Yesterday I was the recipient of some surprisingly great service here in San Francisco. I couldn't get one of the new (?) parking meters to accept my credit card so I popped into a Wells Fargo Bank around the corner at Columbus & Green to get some quarters. The gentlemen at the first desk, just to the left of the door, immediately greeted me and asked how he could help. I asked if they had a change machine and rather than just directing me to a counter clerk he jumped up from his desk, took my dollar, and went over to the clerk to get the change for me. And he did this all with a smile and even thanked me for coming into the bank!
Unexpected service - a pleasant surprise. Oh, and by the way, I'm not even a Wells Fargo customer. But, you can bet that if I'm opening a new bank account in the future, or if anyone asks me where to open an account, I'll direct them to Wells Fargo.
Later I stopped in my neighborhood drycleaner to pick up a couple of items. The young lady there, a (I believe) Korean immigrant, greeted me with a friendly smile and didn't tell me I was a bit too early (I was) and went looking for my clothes. She kept me "posted" as she got them ready for me to take away and she didn't just say an empty thanks as I paid - she looked at me and made sure to smile & make me feel like a welcome and valuable customer.
If only a few more businesses here in the USA could learn and train their employees on this level of service. The places that do definitely get repeat business from happy customers.
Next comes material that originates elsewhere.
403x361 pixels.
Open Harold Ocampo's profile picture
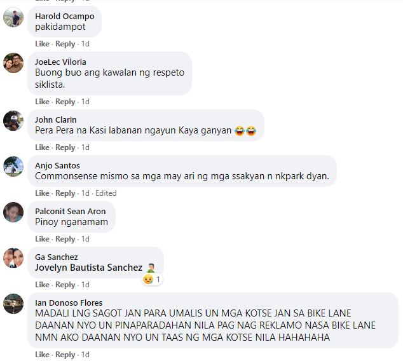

Everyone always comments on the "great" service they get when they visit Japan. True, Japan does have good service, but take it from one who has lived in Japan for nearly 19 years, that service is not always "service with a smile" or "service from the heart" service. It is more like what I call "duty service." But, at least it's service. The places that do give the best, and "real" service are typically the smaller personally owned businesses like the little restaurant near my Tokyo office, "Milieu" - great place for casual French food, some coffee, or just a place to sit outside under the big umbrella with a glass of wine and a good cigar.